◆ Exercise
Scan the records beneath this line for the line holding "Viewport: 1400px width, 868px" and the line holding "Given: Open slideshow", then transcribe exactly those two and all lines between.

◆ Data extract
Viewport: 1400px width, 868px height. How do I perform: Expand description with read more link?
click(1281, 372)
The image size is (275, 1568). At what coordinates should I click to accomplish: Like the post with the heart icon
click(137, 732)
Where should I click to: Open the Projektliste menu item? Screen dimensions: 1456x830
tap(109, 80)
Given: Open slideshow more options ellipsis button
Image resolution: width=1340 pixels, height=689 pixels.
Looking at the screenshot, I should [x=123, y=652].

==

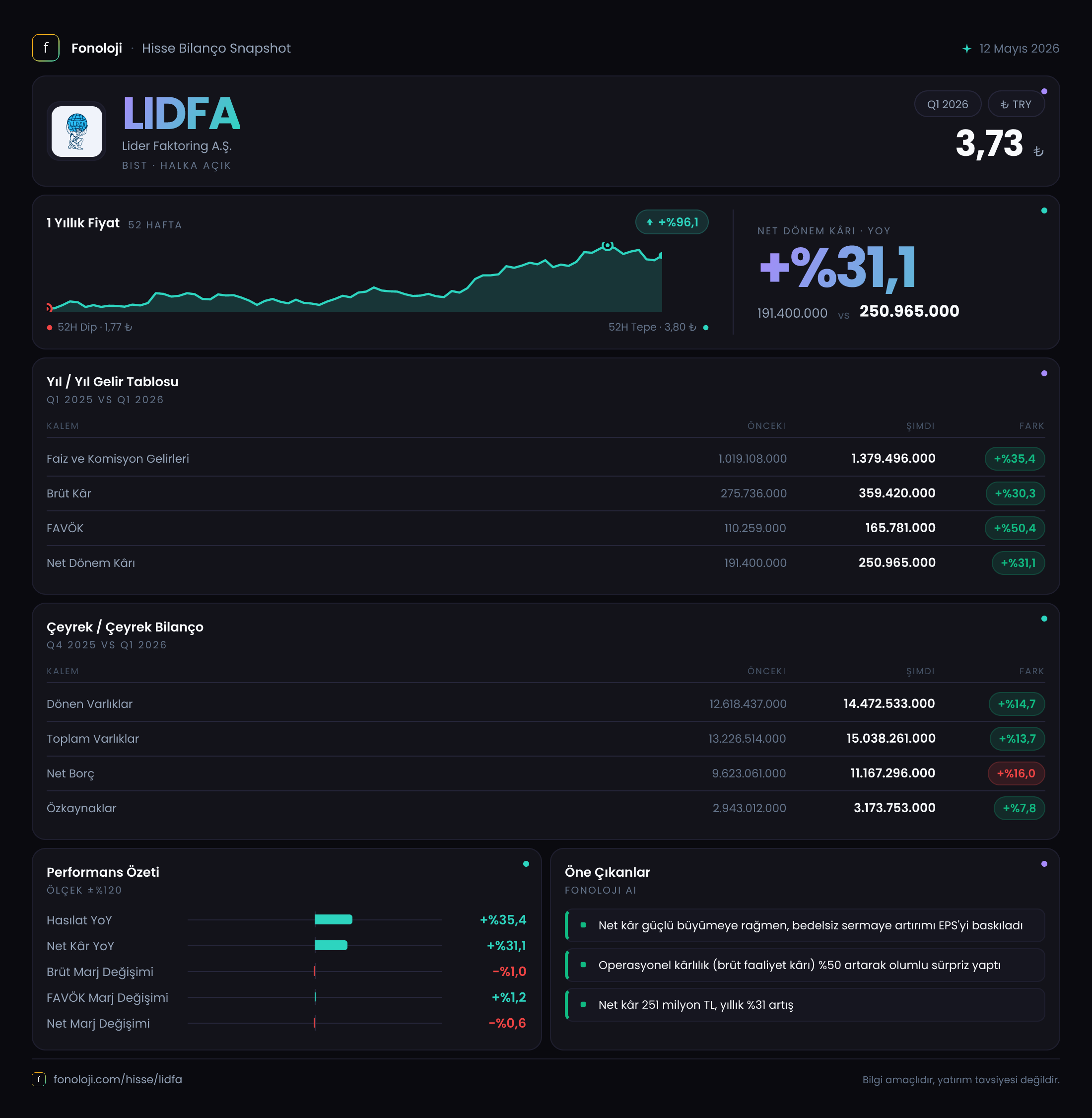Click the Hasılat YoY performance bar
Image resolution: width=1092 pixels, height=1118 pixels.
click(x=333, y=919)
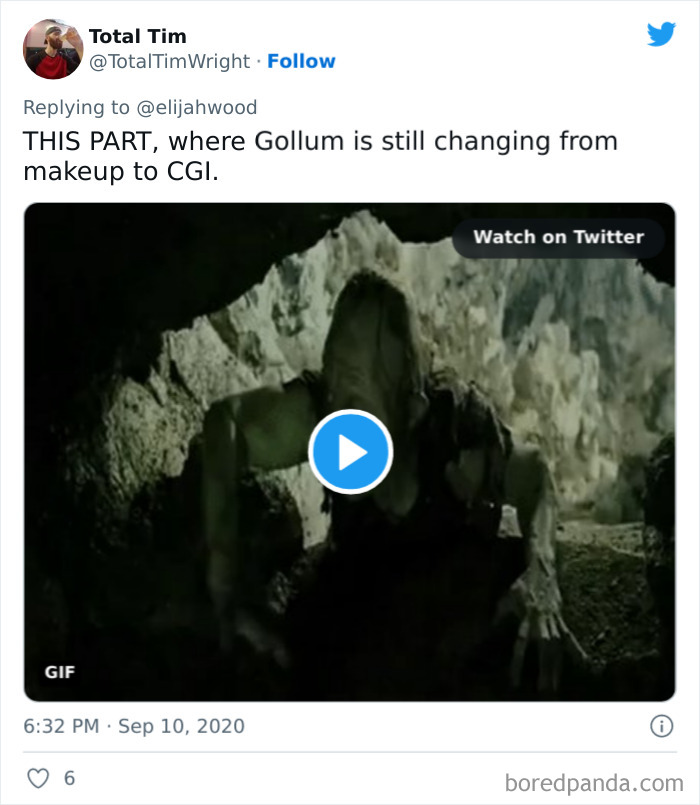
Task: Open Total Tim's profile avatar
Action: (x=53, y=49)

==

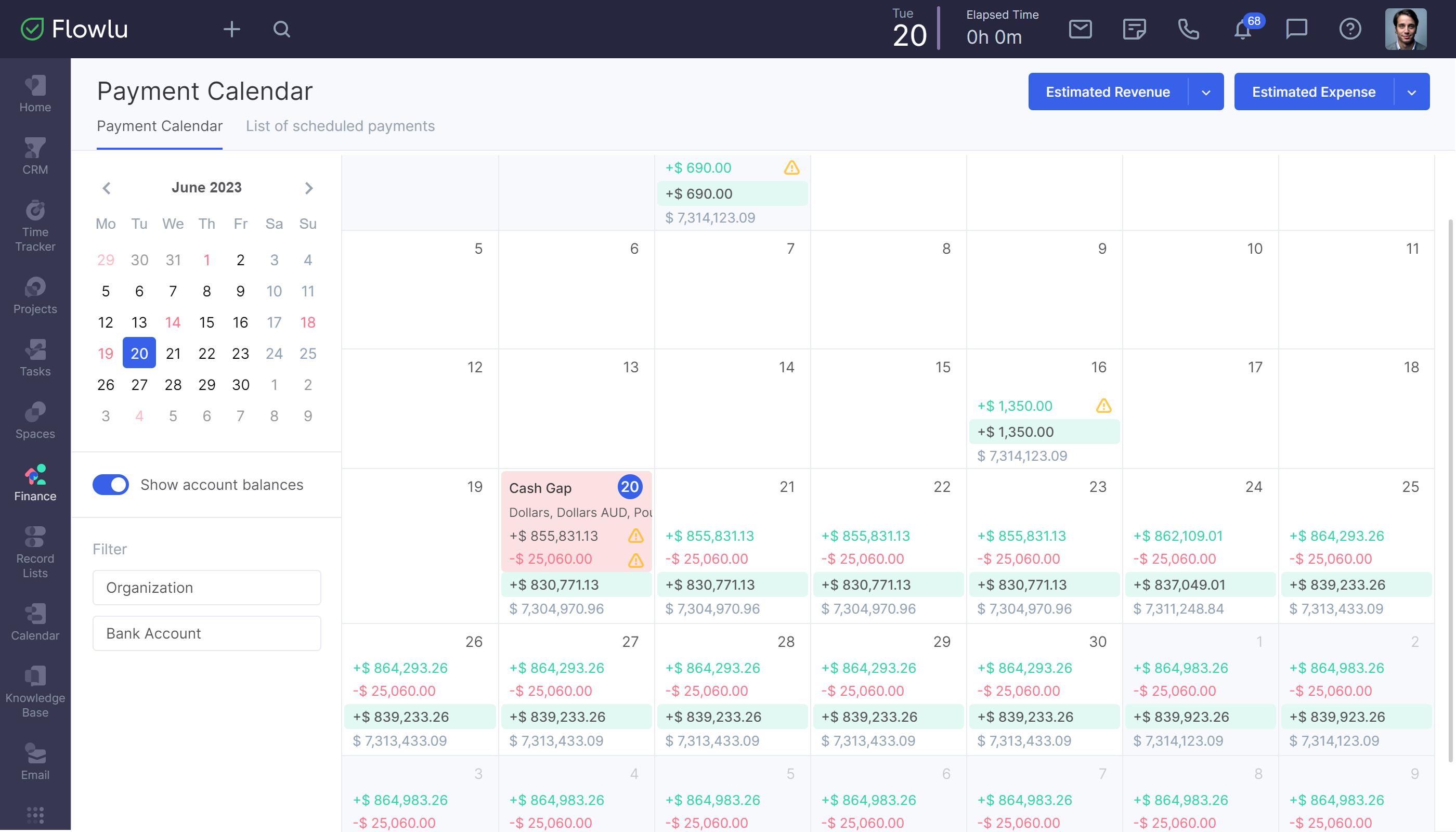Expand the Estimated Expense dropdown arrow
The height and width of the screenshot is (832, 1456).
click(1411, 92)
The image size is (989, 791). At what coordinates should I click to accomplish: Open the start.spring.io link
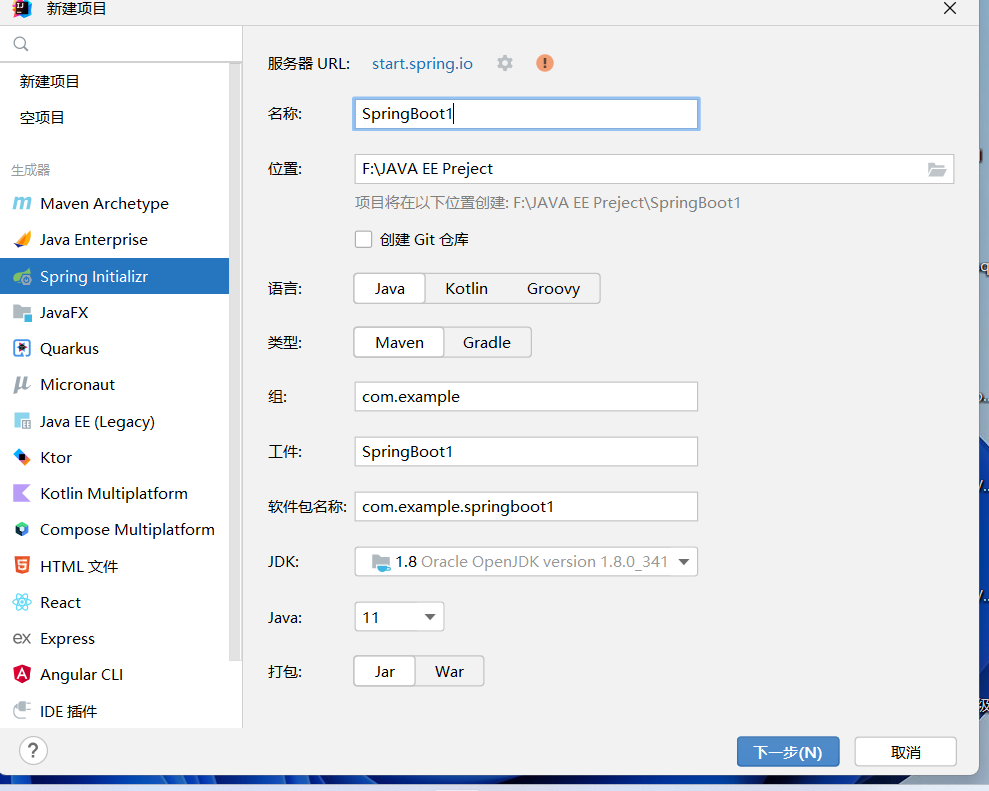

◆ Final answer
Viewport: 1400px width, 868px height. How do I perform: Expand description with read more link?
click(1281, 372)
The image size is (275, 1568). At what coordinates should I click to accomplish: Like the post with the heart icon
click(137, 732)
Where should I click to: Open the Projektliste menu item? Screen dimensions: 1456x830
tap(109, 80)
Given: Open slideshow more options ellipsis button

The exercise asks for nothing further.